Management has started its own campaign against the organizing drive. At a June 1 staff meeting, CNI managers locked the doors while Publisher Cristy Garcia-Thomas delivered an anti-union lecture. She claimed that CNI is losing money, that the company might consider shutting it down if workers joined the Guild, that contract talks could lead to lower wages and worse benefits, and that having a union would be bad for business and would cause conflict in the newsroom. She also threatened to take away duties like posting stories online.
The CNI organizers challenged Garcia-Thomas to back up her claims of financial woes. She provided no figures or other proof.
(If some of the management talking points sound familiar to long-time Journal Sentinel workers, it’s because we heard many of the same things when we were organizing our Guild unit 23 years ago. But contrary to management claims, our contract didn’t worsen pay or working conditions, didn’t hurt business and didn’t lower journalistic quality or ethical standards. And it provided a way to resolve conflicts fairly and collectively, instead of by arbitrary management decisions.)

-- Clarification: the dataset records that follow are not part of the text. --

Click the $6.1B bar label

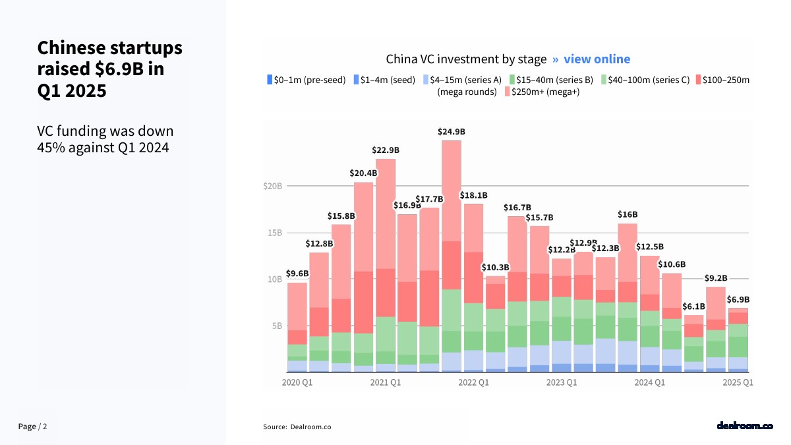pyautogui.click(x=693, y=307)
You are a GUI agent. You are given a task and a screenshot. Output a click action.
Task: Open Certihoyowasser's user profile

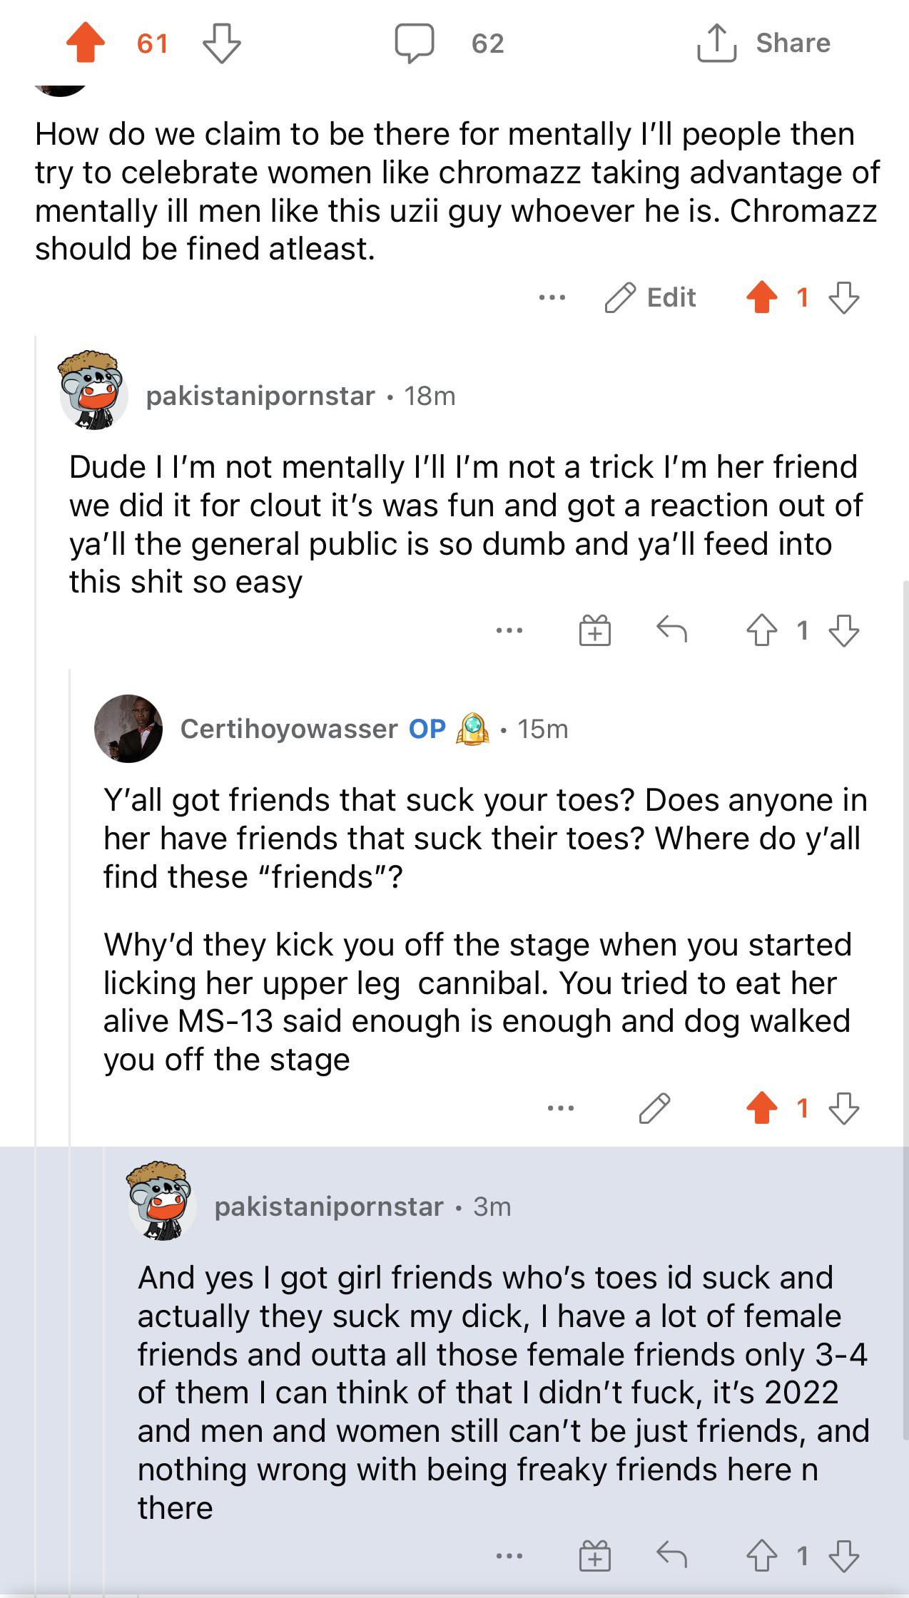(x=288, y=729)
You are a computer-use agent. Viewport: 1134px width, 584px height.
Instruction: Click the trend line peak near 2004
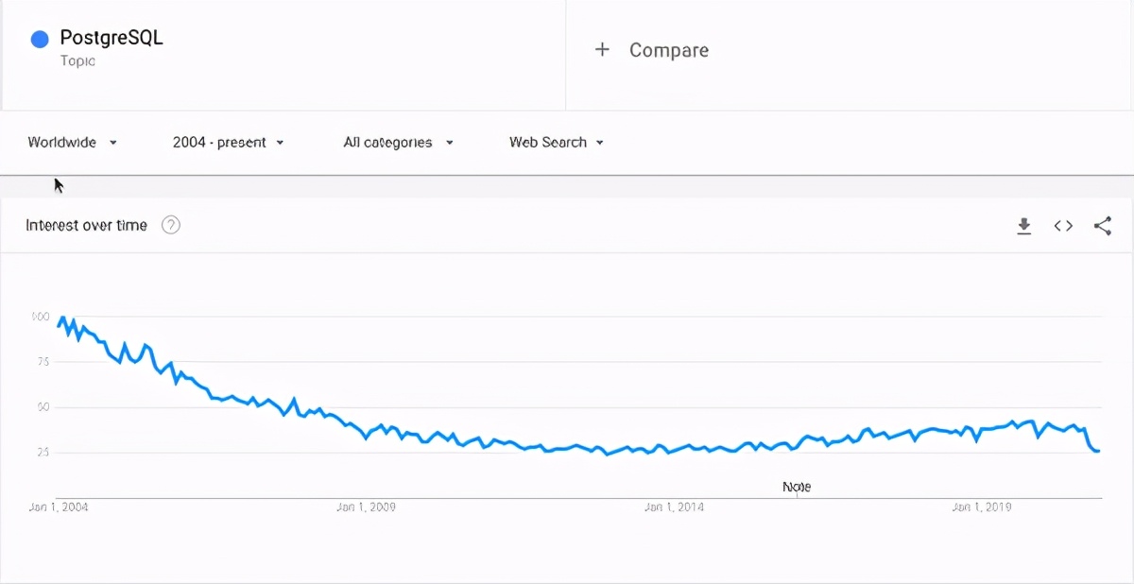[x=62, y=318]
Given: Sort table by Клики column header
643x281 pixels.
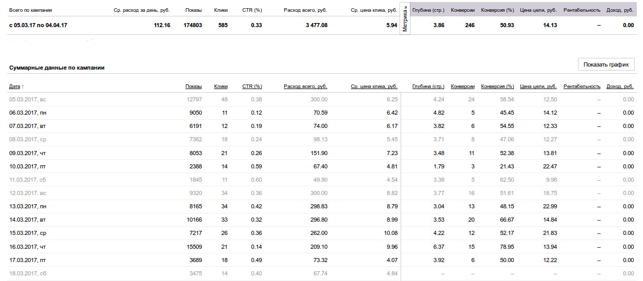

Because of the threats and intimidation in the locked-door meeting, the CNI organizing committee filed an unfair labor practice charge against the company with the National Labor Relations Board on June 8. The NLRB regional staff will now investigate before deciding whether to issue a complaint, which would lead to a hearing on whether the company violated federal labor law.
The organizers brought their charge just before another CNI staff meeting, this time with Journal Sentinel Publisher Betsy Brenner, the executive vice president in charge of the Journal Communications publishing group. Brenner also claimed CNI was losing money and was in danger of being shut down, but she danced around a question about whether she was trying to tie that prospect to the union drive. She provided financial figures, but conceded they might be off when CNI organizers asked how the payroll could have doubled when the staff was cut in half. Then she collected the figures, so no one could take them home for closer analysis.
Meanwhile, the CNI organizers are moving ahead with gathering support among their co-workers, with the goal of seeking a vote on whether the Guild should represent CNI workers.
Right now, the CNI workers need to know that we’re standing with them to insist that the company respect the rights of our fellow journalists. Guild leaders and members from both the Journal Sentinel’s downtown newsroom and the Waukesha Bureau met with CNI workers June 7 to offer our local’s support and encouragement. We’ll also be circulating a petition soon in the newsroom and the bureaus to express our support for forming a Guild unit at CNI.
If you would like to help in this effort or if you have any questions, please contact Guild President Jennie Tunkieicz, 2nd Vice President Amy Rinard or other Guild leaders. You can also check out the organizing committee’s blog, cniunion.blogspot.com, for more information.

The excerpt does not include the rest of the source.